Convert everything from the line containing "You are a computer-use" down to the line containing "click(473, 37)", both included, into a Markdown table with the columns Row and Entry line. Number each row and omit blank lines.
======== Provided records
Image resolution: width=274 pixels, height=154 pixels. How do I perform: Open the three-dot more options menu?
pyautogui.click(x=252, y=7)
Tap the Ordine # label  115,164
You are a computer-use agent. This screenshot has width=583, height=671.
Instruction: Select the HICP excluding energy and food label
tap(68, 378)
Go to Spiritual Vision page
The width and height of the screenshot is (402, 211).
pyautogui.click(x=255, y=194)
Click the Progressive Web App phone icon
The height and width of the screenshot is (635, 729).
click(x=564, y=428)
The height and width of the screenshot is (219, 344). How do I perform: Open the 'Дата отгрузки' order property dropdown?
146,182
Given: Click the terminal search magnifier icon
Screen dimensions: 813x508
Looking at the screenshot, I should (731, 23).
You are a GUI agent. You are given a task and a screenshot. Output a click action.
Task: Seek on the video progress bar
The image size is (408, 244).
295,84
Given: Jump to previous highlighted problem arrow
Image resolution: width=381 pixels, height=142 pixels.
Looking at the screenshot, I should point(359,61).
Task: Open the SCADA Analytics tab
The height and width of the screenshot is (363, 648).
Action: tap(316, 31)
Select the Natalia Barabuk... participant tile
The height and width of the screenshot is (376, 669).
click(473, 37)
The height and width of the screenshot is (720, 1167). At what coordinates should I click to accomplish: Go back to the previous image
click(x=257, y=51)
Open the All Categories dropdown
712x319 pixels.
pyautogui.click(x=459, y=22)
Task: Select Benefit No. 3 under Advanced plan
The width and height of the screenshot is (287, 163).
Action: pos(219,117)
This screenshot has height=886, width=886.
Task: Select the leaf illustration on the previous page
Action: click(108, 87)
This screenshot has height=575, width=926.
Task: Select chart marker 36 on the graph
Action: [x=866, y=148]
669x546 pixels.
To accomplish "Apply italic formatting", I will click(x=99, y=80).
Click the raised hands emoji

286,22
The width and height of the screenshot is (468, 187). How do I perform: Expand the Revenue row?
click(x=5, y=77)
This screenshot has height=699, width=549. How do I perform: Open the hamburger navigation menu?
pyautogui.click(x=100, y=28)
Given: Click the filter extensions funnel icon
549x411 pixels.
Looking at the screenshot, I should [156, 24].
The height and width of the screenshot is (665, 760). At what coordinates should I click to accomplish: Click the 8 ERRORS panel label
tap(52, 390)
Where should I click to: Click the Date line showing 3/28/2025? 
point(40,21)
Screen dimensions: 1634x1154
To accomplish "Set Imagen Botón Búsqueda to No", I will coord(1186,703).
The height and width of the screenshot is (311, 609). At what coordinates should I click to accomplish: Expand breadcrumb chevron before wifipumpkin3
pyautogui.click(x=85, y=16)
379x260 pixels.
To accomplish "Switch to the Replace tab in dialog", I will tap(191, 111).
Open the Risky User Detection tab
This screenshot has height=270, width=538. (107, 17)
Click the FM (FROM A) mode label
================
### Response for this exercise
| Row | Entry line |
|---|---|
| 1 | You are a computer-use agent. This screenshot has width=583, height=671. |
| 2 | Instruction: Select the HICP excluding energy and food label |
| 3 | tap(68, 378) |
| 4 | Go to Spiritual Vision page |
| 5 | The width and height of the screenshot is (402, 211). |
| 6 | pyautogui.click(x=255, y=194) |
| 7 | Click the Progressive Web App phone icon |
| 8 | The height and width of the screenshot is (635, 729). |
| 9 | click(x=564, y=428) |
| 10 | The height and width of the screenshot is (219, 344). How do I perform: Open the 'Дата отгрузки' order property dropdown? |
| 11 | 146,182 |
| 12 | Given: Click the terminal search magnifier icon |
| 13 | Screen dimensions: 813x508 |
| 14 | Looking at the screenshot, I should (731, 23). |
| 15 | You are a GUI agent. You are given a task and a screenshot. Output a click action. |
| 16 | Task: Seek on the video progress bar |
| 17 | The image size is (408, 244). |
| 18 | 295,84 |
| 19 | Given: Jump to previous highlighted problem arrow |
| 20 | Image resolution: width=381 pixels, height=142 pixels. |
| 21 | Looking at the screenshot, I should point(359,61). |
| 22 | Task: Open the SCADA Analytics tab |
| 23 | The height and width of the screenshot is (363, 648). |
| 24 | Action: tap(316, 31) |
| 25 | Select the Natalia Barabuk... participant tile |
| 26 | The height and width of the screenshot is (376, 669). |
| 27 | click(473, 37) |